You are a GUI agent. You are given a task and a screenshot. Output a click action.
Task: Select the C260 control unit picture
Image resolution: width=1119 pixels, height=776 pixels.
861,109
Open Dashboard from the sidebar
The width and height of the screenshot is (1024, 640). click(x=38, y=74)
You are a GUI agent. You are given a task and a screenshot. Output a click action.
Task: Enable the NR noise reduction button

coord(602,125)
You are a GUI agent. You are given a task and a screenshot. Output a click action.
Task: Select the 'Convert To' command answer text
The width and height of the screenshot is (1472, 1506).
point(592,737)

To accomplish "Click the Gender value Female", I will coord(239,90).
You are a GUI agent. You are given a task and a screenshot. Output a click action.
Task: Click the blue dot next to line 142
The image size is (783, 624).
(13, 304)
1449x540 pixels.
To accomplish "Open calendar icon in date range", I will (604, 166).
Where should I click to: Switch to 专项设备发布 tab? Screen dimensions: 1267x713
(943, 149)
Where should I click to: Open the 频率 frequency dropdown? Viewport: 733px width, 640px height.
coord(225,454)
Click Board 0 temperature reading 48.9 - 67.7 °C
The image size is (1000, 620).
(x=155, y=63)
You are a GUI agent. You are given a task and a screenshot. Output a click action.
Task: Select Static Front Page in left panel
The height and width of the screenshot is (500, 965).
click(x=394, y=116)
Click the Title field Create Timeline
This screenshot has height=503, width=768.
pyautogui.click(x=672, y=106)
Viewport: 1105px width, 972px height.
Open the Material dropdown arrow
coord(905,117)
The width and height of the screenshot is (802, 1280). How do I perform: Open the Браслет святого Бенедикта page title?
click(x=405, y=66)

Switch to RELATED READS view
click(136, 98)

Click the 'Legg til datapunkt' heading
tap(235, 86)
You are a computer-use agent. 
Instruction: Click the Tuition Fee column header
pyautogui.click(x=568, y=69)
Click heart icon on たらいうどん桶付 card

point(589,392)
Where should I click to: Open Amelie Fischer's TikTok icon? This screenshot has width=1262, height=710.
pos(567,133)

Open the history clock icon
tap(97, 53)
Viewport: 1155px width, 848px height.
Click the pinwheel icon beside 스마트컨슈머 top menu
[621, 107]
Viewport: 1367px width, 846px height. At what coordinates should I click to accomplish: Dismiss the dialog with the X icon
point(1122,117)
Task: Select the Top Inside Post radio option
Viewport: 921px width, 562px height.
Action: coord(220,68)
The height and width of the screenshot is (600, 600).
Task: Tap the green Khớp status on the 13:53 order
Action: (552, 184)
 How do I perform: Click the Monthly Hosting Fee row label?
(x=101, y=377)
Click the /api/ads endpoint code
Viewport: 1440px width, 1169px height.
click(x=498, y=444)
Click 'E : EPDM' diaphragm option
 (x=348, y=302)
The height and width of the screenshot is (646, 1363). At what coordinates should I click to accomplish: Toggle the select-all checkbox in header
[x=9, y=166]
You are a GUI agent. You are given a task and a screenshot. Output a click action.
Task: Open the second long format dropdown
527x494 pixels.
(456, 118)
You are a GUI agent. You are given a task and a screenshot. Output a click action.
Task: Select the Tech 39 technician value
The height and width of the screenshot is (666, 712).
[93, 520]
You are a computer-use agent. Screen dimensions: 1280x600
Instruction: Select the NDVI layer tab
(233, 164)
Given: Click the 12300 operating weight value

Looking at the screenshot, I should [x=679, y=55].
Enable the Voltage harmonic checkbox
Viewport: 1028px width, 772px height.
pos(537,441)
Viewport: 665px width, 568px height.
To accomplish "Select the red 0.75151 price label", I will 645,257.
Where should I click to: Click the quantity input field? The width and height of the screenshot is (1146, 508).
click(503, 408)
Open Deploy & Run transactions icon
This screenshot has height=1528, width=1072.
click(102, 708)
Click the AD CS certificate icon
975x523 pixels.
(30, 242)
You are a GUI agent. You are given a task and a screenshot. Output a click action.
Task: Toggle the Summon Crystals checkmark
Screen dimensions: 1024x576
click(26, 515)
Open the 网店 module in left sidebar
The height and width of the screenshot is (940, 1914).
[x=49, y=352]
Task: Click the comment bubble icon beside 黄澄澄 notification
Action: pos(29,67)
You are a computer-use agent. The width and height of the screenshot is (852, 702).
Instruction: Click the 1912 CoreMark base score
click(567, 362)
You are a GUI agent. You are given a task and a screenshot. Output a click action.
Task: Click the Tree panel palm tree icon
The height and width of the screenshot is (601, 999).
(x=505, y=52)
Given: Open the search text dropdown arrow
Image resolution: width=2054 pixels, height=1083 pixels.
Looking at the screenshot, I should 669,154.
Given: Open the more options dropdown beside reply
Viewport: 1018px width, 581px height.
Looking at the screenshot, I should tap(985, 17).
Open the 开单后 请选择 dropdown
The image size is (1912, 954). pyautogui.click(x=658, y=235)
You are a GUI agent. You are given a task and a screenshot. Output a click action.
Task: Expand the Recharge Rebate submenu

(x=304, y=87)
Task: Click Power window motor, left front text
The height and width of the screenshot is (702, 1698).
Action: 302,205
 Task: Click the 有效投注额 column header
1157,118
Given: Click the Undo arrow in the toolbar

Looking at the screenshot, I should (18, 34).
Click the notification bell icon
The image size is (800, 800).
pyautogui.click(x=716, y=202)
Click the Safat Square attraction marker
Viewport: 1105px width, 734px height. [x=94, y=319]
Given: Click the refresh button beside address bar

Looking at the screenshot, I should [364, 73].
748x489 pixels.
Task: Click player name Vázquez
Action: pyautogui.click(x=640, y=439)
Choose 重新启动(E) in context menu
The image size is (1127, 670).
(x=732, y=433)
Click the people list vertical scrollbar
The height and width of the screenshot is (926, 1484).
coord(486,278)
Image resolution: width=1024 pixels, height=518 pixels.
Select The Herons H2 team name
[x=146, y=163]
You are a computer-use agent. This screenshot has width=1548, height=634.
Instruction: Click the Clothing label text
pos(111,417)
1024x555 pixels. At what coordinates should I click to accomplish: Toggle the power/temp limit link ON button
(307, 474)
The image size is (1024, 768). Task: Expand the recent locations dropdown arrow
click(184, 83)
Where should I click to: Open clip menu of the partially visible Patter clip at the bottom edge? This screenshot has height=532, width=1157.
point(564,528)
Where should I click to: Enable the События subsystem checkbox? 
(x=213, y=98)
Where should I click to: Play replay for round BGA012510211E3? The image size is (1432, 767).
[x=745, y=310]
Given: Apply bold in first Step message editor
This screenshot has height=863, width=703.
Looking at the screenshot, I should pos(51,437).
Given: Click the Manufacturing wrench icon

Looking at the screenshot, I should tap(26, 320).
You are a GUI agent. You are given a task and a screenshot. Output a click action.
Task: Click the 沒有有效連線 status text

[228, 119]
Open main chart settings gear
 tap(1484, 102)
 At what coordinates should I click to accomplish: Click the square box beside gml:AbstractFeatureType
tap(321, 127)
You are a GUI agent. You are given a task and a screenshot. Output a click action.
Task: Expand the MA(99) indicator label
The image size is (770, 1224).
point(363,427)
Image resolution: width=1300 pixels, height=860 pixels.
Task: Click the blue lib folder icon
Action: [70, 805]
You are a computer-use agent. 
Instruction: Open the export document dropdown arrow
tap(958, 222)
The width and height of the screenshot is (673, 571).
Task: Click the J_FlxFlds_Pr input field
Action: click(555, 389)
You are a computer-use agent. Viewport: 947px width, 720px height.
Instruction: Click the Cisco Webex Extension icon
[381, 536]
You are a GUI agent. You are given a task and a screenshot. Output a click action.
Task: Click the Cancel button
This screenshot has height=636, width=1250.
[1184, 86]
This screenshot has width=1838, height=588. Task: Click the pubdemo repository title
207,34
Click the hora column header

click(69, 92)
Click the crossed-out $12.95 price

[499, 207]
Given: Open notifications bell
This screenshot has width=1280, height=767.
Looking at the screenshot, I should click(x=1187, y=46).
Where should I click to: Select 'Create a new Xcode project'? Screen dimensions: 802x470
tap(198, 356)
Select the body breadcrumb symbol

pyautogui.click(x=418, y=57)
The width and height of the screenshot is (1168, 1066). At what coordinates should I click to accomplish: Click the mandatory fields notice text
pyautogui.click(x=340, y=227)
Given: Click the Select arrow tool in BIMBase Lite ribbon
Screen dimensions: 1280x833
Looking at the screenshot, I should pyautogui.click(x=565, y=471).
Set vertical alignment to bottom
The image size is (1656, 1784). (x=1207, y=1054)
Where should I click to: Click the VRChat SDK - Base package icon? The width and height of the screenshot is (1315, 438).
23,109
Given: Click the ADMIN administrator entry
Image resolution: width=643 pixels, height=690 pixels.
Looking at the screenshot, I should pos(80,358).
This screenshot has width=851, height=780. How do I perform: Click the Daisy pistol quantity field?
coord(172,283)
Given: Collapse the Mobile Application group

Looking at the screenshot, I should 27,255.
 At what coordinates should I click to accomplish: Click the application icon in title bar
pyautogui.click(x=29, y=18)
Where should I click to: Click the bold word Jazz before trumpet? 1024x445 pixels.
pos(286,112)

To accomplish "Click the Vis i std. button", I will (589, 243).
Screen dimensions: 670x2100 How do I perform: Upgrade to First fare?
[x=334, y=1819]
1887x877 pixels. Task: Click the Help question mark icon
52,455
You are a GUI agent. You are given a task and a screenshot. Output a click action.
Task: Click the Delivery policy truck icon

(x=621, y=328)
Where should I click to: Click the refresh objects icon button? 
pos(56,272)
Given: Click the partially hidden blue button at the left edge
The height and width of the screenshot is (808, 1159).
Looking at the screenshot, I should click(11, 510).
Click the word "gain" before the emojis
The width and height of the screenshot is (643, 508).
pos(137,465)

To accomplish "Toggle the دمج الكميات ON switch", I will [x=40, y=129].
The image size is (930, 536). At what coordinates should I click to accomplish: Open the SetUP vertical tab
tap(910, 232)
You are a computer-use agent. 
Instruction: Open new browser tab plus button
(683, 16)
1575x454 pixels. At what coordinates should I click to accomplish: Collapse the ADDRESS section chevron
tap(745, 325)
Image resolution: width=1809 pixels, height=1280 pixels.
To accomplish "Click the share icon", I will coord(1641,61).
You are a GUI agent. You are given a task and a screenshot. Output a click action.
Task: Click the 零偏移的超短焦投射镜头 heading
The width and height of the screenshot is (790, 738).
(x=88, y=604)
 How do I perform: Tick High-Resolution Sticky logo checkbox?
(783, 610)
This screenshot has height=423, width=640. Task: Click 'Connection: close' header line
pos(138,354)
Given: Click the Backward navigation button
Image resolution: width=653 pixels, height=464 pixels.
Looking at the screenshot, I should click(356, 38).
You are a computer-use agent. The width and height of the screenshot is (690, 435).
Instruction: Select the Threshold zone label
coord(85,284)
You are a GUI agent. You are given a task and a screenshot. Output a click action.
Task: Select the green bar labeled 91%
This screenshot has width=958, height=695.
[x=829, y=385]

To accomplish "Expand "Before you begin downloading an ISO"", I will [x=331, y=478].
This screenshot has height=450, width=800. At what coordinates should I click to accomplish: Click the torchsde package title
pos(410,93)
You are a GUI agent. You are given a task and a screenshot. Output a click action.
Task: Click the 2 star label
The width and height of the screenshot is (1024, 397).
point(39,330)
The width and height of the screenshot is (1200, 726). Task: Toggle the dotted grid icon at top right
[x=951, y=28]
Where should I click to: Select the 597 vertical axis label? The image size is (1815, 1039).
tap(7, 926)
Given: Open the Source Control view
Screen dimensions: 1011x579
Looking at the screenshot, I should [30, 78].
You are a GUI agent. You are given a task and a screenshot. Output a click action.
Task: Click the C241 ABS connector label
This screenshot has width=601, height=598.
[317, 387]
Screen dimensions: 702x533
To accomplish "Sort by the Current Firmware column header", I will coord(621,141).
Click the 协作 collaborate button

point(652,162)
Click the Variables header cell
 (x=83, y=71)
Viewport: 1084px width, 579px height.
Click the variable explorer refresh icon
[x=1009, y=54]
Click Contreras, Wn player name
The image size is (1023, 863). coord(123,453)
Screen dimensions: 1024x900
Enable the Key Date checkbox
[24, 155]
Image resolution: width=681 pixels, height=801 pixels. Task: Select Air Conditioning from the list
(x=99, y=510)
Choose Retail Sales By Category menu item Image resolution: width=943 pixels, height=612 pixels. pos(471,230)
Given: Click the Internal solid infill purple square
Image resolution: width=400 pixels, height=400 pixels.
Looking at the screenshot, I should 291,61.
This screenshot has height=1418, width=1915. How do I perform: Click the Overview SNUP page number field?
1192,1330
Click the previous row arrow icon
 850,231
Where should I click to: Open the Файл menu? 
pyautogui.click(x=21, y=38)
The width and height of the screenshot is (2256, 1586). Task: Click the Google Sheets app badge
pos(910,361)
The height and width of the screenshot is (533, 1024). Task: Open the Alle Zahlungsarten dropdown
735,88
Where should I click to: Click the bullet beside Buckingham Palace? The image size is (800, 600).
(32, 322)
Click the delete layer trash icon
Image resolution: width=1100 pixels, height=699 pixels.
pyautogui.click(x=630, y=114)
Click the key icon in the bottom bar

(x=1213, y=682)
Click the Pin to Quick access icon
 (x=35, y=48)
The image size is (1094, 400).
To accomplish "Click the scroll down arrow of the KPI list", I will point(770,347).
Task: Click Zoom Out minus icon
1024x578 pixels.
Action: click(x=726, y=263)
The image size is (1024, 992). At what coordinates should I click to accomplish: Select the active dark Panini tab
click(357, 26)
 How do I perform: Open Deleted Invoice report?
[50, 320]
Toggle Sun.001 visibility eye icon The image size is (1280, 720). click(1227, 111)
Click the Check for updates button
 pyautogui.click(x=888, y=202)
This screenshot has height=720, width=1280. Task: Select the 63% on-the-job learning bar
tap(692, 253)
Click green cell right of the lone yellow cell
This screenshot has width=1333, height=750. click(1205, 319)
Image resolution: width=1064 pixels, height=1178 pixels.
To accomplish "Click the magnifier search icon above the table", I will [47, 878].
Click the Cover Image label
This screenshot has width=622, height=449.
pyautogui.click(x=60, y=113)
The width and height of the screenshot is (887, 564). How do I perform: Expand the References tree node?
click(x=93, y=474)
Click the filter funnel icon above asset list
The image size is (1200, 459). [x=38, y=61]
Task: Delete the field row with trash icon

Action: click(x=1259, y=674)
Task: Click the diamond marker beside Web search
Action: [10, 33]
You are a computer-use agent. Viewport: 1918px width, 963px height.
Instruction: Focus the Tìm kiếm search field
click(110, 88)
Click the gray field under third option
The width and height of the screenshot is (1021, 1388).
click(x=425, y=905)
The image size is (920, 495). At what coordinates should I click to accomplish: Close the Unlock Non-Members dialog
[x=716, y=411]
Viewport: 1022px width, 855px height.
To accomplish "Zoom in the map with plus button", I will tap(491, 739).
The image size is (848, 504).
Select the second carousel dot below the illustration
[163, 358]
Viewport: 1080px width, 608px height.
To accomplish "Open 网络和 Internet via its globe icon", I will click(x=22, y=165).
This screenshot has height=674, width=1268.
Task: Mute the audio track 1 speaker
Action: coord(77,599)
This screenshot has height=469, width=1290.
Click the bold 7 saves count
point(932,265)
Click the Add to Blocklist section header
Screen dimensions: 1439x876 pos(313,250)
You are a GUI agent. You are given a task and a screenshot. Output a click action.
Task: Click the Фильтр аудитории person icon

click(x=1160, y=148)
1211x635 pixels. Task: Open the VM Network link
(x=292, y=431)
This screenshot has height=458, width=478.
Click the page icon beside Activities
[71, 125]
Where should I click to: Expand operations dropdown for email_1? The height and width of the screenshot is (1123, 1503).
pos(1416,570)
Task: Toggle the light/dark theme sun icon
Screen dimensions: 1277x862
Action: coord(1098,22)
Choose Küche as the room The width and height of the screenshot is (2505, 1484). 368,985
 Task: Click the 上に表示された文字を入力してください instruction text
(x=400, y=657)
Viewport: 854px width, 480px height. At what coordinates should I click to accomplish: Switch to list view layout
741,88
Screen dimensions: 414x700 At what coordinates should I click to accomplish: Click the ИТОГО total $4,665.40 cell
- - -
YOUR ASSIGNMENT = For this exercise, find all lines in the records containing the word "panel" and copy them.

OUTPUT =
Task: Select Static Front Page in left panel
Task: Click the Tree panel palm tree icon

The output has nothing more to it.